• **Saved data entries**:
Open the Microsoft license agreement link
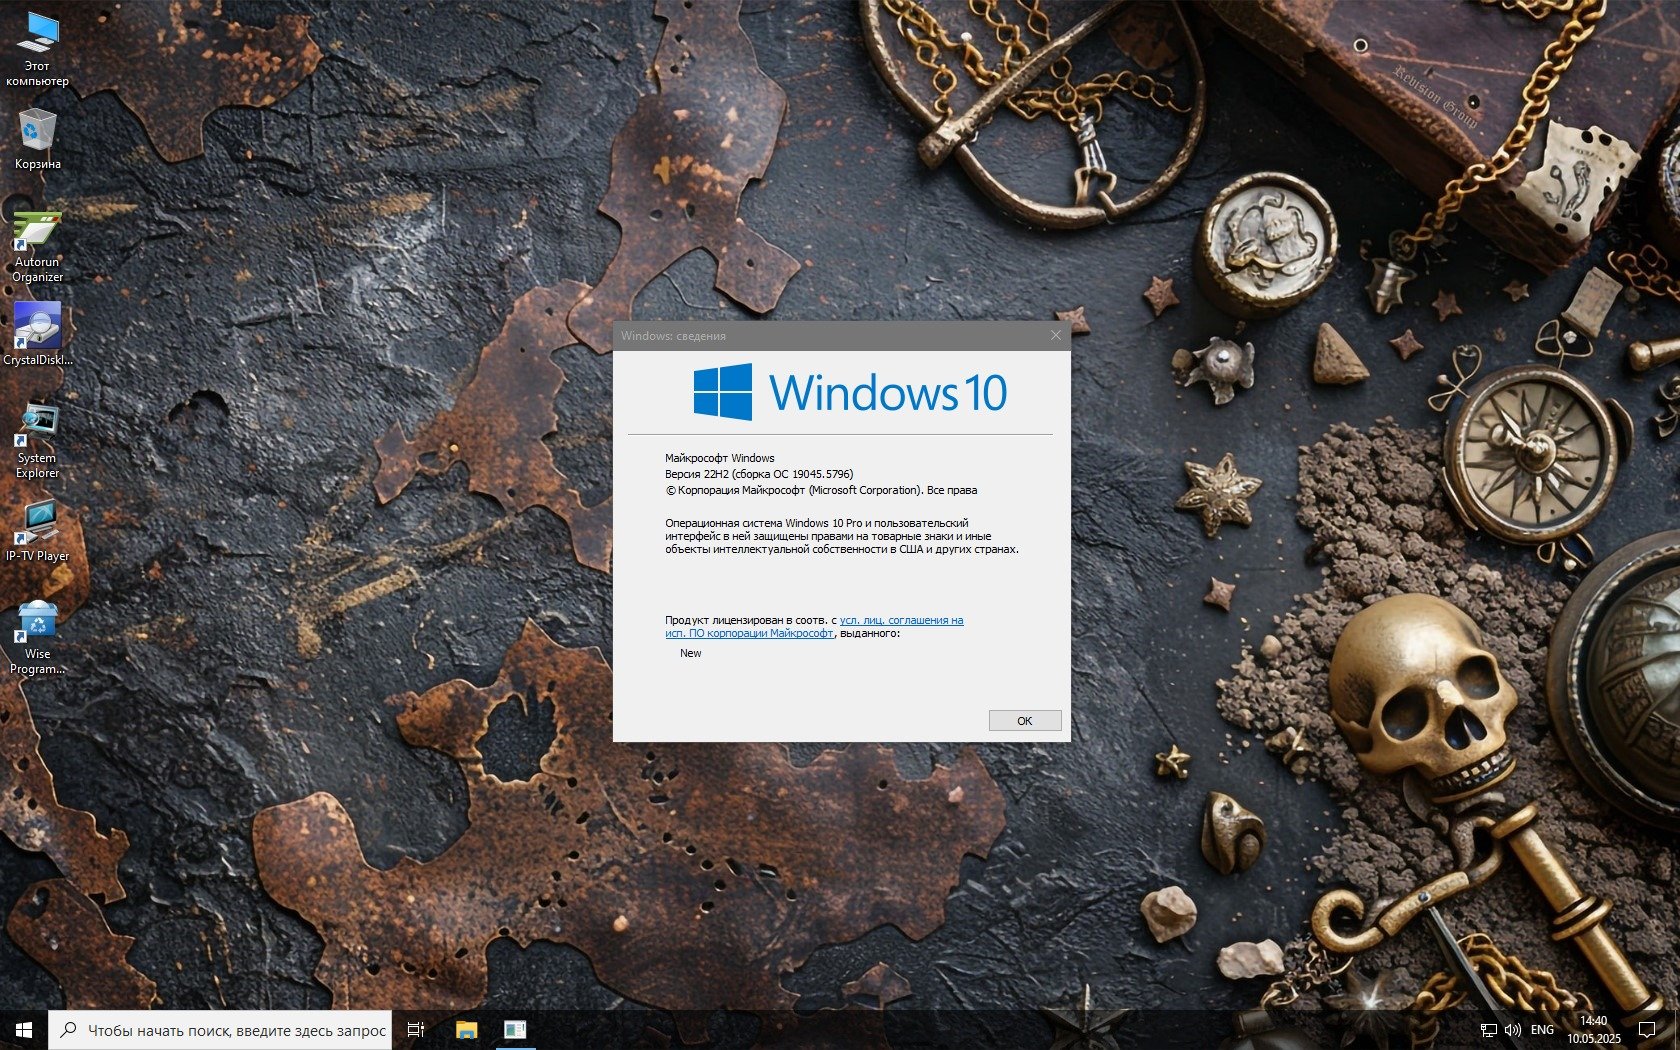[x=900, y=620]
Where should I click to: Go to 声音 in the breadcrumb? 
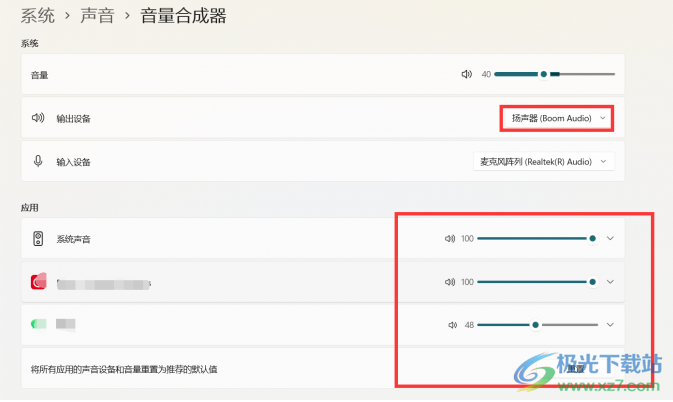100,16
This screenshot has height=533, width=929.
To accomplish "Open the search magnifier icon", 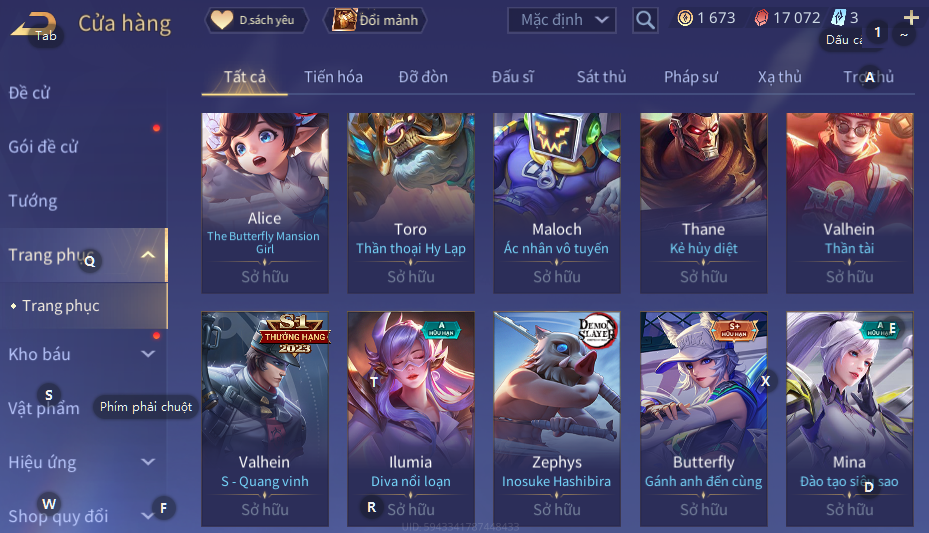I will tap(645, 20).
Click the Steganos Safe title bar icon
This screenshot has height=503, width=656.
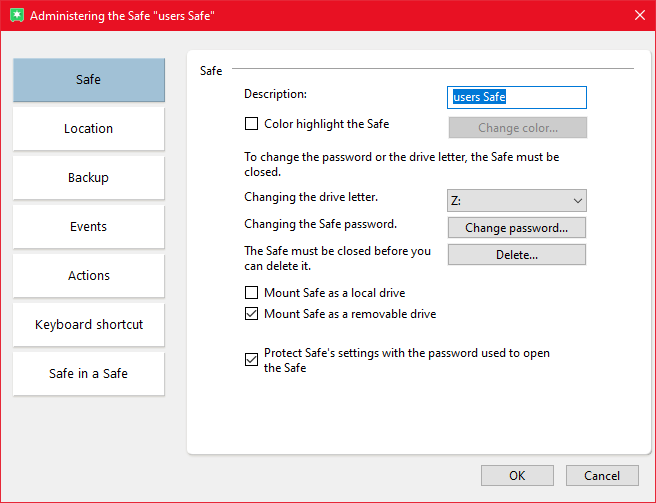tap(14, 16)
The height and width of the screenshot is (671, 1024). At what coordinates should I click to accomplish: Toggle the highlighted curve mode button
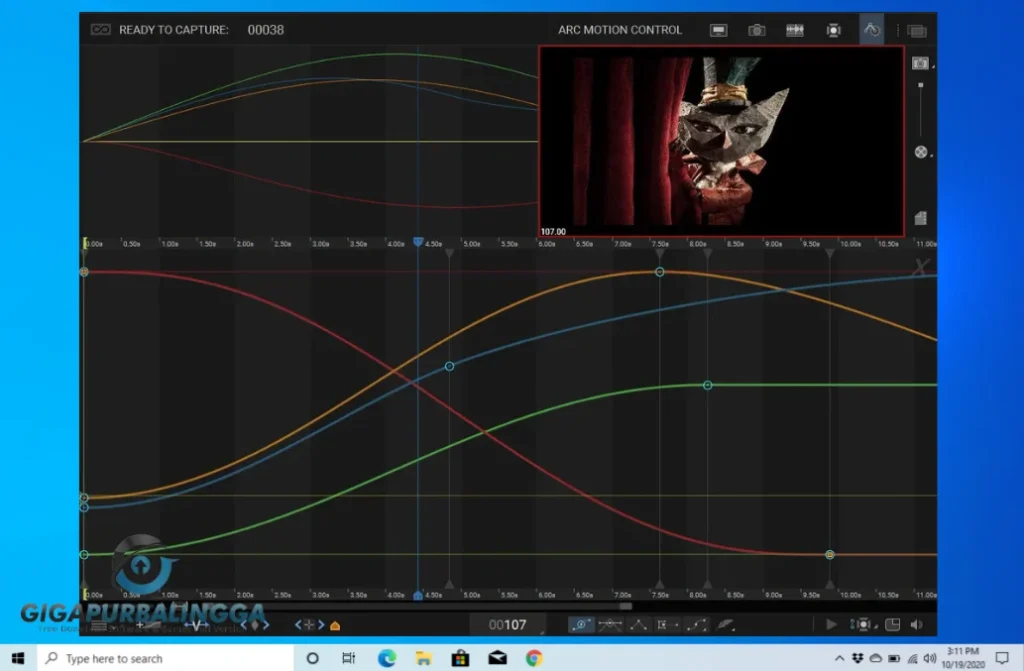tap(581, 625)
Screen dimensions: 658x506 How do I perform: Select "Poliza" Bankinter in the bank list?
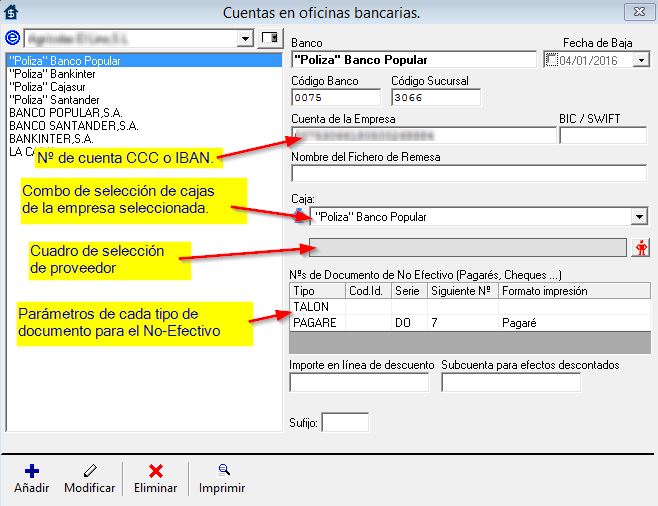pyautogui.click(x=52, y=74)
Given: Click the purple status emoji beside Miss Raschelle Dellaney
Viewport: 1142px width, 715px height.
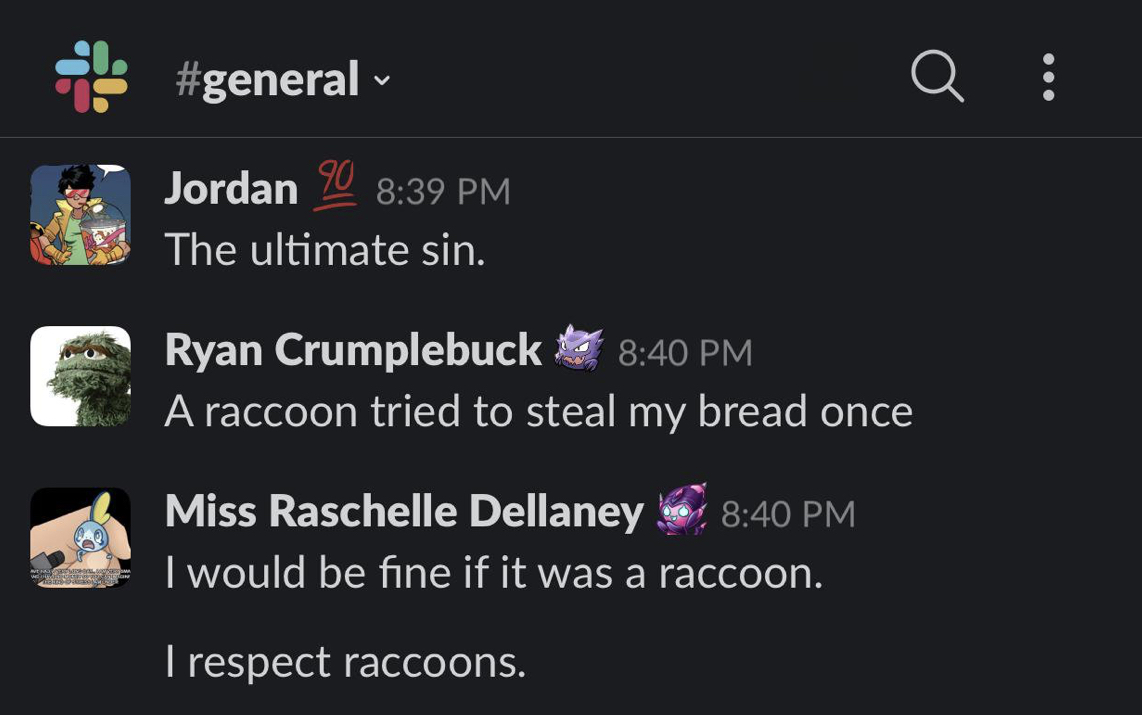Looking at the screenshot, I should (682, 510).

• **Directions for this task**:
Nothing but the lines from the one that contains "This screenshot has height=503, width=656." through the last line of the records belongs in the answer, reproduced exactly, with no pictures.

• **Written reply**:
This screenshot has height=503, width=656.
tap(14, 16)
The height and width of the screenshot is (671, 1024). At what coordinates should I click to accomplish: Toggle the highlighted curve mode button
tap(581, 625)
Screen dimensions: 658x506 How do I perform: Select "Poliza" Bankinter in the bank list?
pyautogui.click(x=52, y=74)
Given: Click the purple status emoji beside Miss Raschelle Dellaney
Viewport: 1142px width, 715px height.
Looking at the screenshot, I should (682, 510).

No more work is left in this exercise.